**STATED GOAL:**
Please repeat every one of the entries below word for word.

Item position entries:

◆ ◆ ◆ ◆ ◆

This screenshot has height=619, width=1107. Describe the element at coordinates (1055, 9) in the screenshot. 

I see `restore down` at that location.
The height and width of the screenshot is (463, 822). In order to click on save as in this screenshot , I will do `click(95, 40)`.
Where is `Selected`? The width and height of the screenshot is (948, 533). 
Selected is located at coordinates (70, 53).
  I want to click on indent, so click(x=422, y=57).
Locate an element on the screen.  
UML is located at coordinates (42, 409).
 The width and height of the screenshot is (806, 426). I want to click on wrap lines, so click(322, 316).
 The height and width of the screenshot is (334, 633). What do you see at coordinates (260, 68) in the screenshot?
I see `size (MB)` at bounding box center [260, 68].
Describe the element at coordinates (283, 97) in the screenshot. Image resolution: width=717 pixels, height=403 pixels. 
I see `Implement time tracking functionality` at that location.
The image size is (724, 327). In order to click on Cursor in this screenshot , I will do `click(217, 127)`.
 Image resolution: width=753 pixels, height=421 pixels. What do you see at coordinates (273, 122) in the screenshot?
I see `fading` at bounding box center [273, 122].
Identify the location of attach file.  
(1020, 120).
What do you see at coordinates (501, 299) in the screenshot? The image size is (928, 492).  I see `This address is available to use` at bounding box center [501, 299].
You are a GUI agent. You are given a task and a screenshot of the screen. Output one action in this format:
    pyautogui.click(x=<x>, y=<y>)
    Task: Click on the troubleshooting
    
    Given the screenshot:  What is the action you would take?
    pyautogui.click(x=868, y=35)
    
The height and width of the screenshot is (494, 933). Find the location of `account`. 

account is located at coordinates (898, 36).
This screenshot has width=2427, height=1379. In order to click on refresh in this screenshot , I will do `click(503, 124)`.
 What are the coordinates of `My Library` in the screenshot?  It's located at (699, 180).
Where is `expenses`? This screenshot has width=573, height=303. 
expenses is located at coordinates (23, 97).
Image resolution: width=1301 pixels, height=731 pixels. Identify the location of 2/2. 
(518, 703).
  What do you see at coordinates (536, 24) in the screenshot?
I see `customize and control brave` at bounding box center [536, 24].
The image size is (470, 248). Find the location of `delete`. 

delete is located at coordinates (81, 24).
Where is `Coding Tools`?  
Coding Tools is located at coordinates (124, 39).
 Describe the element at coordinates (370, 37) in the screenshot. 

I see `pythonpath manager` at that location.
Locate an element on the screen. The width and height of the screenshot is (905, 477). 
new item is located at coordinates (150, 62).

◆ ◆ ◆ ◆ ◆

**RESPONSE TO THE EXERCISE:**
This screenshot has height=619, width=1107. Describe the element at coordinates (1055, 9) in the screenshot. 

I see `restore down` at that location.
The height and width of the screenshot is (463, 822). In order to click on save as in this screenshot , I will do `click(95, 40)`.
Where is `Selected`? The width and height of the screenshot is (948, 533). 
Selected is located at coordinates (70, 53).
  I want to click on indent, so click(x=422, y=57).
Locate an element on the screen.  
UML is located at coordinates (42, 409).
 The width and height of the screenshot is (806, 426). I want to click on wrap lines, so click(322, 316).
 The height and width of the screenshot is (334, 633). What do you see at coordinates (260, 68) in the screenshot?
I see `size (MB)` at bounding box center [260, 68].
Describe the element at coordinates (283, 97) in the screenshot. Image resolution: width=717 pixels, height=403 pixels. 
I see `Implement time tracking functionality` at that location.
The image size is (724, 327). In order to click on Cursor in this screenshot , I will do `click(217, 127)`.
 Image resolution: width=753 pixels, height=421 pixels. What do you see at coordinates (273, 122) in the screenshot?
I see `fading` at bounding box center [273, 122].
Identify the location of attach file.  
(1020, 120).
What do you see at coordinates (501, 299) in the screenshot? The image size is (928, 492).  I see `This address is available to use` at bounding box center [501, 299].
You are a GUI agent. You are given a task and a screenshot of the screen. Output one action in this format:
    pyautogui.click(x=<x>, y=<y>)
    Task: Click on the troubleshooting
    
    Given the screenshot:  What is the action you would take?
    pyautogui.click(x=868, y=35)
    
The height and width of the screenshot is (494, 933). Find the location of `account`. 

account is located at coordinates (898, 36).
This screenshot has width=2427, height=1379. In order to click on refresh in this screenshot , I will do `click(503, 124)`.
 What are the coordinates of `My Library` in the screenshot?  It's located at (699, 180).
Where is `expenses`? This screenshot has width=573, height=303. 
expenses is located at coordinates (23, 97).
Image resolution: width=1301 pixels, height=731 pixels. Identify the location of 2/2. 
(518, 703).
  What do you see at coordinates (536, 24) in the screenshot?
I see `customize and control brave` at bounding box center [536, 24].
The image size is (470, 248). Find the location of `delete`. 

delete is located at coordinates (81, 24).
Where is `Coding Tools`?  
Coding Tools is located at coordinates (124, 39).
 Describe the element at coordinates (370, 37) in the screenshot. 

I see `pythonpath manager` at that location.
Locate an element on the screen. The width and height of the screenshot is (905, 477). 
new item is located at coordinates (150, 62).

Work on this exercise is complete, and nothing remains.